> **Excerpted data**
--- begin ---
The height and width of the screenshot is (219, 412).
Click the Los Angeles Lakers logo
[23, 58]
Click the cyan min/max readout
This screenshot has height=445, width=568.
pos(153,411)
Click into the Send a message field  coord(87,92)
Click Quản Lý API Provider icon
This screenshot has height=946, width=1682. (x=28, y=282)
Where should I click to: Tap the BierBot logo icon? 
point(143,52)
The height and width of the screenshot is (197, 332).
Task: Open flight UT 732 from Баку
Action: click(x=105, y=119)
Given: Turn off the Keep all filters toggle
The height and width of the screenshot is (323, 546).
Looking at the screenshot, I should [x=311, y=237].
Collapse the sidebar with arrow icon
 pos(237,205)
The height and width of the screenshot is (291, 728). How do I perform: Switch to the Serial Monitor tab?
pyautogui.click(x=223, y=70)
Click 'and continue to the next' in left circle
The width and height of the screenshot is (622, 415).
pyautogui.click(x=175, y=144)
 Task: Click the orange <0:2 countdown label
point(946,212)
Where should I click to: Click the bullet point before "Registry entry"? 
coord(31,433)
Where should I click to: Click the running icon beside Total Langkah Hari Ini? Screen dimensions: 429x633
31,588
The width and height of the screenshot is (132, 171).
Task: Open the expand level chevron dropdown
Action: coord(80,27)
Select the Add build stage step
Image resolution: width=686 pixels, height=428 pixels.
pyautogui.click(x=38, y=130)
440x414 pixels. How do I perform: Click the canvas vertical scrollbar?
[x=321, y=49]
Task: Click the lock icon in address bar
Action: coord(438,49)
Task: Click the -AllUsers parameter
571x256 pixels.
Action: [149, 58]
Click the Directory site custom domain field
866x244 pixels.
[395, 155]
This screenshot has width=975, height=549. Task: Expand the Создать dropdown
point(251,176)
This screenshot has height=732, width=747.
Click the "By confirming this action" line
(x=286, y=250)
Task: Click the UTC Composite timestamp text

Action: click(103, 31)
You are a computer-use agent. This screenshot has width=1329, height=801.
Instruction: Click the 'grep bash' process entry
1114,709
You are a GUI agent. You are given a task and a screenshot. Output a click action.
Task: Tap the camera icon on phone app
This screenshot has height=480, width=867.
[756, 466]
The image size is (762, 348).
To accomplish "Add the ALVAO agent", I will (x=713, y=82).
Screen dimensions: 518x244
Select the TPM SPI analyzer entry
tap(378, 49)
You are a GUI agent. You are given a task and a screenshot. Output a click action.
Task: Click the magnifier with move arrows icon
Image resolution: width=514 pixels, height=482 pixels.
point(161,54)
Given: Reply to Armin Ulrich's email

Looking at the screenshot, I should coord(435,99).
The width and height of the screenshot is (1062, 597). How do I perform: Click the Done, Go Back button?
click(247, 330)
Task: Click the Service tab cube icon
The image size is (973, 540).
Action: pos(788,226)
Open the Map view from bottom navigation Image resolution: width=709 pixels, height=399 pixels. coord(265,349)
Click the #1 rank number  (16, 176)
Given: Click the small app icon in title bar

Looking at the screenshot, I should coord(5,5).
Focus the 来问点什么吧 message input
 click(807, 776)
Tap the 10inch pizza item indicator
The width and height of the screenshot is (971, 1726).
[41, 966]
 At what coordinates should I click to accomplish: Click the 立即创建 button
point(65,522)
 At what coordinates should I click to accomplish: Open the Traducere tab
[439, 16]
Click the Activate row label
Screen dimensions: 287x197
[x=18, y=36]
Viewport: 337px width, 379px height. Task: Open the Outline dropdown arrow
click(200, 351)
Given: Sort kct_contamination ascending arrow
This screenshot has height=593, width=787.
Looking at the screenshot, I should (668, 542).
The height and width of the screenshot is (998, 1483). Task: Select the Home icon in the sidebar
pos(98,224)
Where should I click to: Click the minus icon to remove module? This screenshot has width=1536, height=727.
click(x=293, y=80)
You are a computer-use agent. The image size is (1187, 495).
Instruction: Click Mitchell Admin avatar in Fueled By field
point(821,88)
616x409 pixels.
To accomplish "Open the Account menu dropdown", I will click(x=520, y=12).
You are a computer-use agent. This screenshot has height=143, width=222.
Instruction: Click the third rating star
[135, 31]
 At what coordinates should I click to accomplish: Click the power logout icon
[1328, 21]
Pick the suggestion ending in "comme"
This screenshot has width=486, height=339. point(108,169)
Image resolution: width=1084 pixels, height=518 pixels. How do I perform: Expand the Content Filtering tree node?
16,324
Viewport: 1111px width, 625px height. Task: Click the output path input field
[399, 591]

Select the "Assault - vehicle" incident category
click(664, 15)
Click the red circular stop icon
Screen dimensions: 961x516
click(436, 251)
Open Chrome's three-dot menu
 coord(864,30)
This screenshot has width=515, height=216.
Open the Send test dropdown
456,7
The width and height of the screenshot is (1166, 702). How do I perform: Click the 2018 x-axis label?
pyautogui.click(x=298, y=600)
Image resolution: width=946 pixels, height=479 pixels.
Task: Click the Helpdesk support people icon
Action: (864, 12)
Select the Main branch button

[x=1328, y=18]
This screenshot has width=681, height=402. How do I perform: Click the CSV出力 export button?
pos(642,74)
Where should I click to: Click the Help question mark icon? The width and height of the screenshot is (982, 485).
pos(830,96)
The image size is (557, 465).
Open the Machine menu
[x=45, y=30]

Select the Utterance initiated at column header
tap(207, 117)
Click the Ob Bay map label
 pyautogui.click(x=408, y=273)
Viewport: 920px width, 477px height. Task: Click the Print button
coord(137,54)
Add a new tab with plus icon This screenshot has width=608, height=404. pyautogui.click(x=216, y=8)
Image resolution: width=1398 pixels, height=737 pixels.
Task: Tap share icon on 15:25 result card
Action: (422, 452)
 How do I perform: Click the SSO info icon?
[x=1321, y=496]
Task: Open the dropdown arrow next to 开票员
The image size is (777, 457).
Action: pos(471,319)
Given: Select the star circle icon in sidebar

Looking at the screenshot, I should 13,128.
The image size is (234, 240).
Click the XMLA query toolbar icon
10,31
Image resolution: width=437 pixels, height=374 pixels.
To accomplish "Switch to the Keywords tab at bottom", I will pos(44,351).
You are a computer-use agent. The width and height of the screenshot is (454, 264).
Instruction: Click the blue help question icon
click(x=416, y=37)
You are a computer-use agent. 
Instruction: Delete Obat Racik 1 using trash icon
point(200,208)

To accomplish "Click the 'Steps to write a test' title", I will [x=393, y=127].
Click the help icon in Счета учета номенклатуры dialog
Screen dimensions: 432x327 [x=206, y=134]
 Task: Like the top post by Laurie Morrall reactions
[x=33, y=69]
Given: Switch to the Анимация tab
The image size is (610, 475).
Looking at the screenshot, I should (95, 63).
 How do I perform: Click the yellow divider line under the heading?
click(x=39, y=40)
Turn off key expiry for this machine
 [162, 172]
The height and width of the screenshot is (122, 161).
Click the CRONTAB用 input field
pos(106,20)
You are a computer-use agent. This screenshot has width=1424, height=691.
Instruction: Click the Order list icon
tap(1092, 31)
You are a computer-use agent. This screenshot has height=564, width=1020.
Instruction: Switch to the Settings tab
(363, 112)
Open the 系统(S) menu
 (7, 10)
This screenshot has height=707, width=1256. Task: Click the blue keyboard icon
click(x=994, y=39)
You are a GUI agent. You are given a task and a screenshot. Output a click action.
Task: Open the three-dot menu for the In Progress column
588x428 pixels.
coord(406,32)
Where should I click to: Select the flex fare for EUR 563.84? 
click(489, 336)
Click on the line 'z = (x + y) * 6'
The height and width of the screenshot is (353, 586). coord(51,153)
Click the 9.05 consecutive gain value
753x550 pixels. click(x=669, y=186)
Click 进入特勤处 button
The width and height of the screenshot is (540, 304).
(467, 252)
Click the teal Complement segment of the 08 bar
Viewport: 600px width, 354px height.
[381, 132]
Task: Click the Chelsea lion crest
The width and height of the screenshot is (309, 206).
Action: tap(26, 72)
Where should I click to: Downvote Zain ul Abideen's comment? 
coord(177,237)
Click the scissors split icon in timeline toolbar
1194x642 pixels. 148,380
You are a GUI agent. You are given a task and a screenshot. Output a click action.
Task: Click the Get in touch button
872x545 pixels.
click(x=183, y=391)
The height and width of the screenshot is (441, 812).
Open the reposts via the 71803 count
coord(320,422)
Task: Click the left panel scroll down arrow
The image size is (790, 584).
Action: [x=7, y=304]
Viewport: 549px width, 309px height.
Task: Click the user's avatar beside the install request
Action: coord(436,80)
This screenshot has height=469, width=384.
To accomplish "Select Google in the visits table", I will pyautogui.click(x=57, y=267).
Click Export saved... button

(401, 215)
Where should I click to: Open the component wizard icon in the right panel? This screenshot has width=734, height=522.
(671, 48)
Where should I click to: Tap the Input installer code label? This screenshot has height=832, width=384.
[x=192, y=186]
--- end ---
> **Aim**
Reproduce verbatim everything from the first of the rows above down to the line containing "Action: click(x=105, y=119)", including both of those lines.

> **Solution to the exercise**
The height and width of the screenshot is (219, 412).
Click the Los Angeles Lakers logo
[23, 58]
Click the cyan min/max readout
This screenshot has height=445, width=568.
pos(153,411)
Click into the Send a message field  coord(87,92)
Click Quản Lý API Provider icon
This screenshot has height=946, width=1682. (x=28, y=282)
Where should I click to: Tap the BierBot logo icon? 
point(143,52)
The height and width of the screenshot is (197, 332).
Task: Open flight UT 732 from Баку
Action: click(x=105, y=119)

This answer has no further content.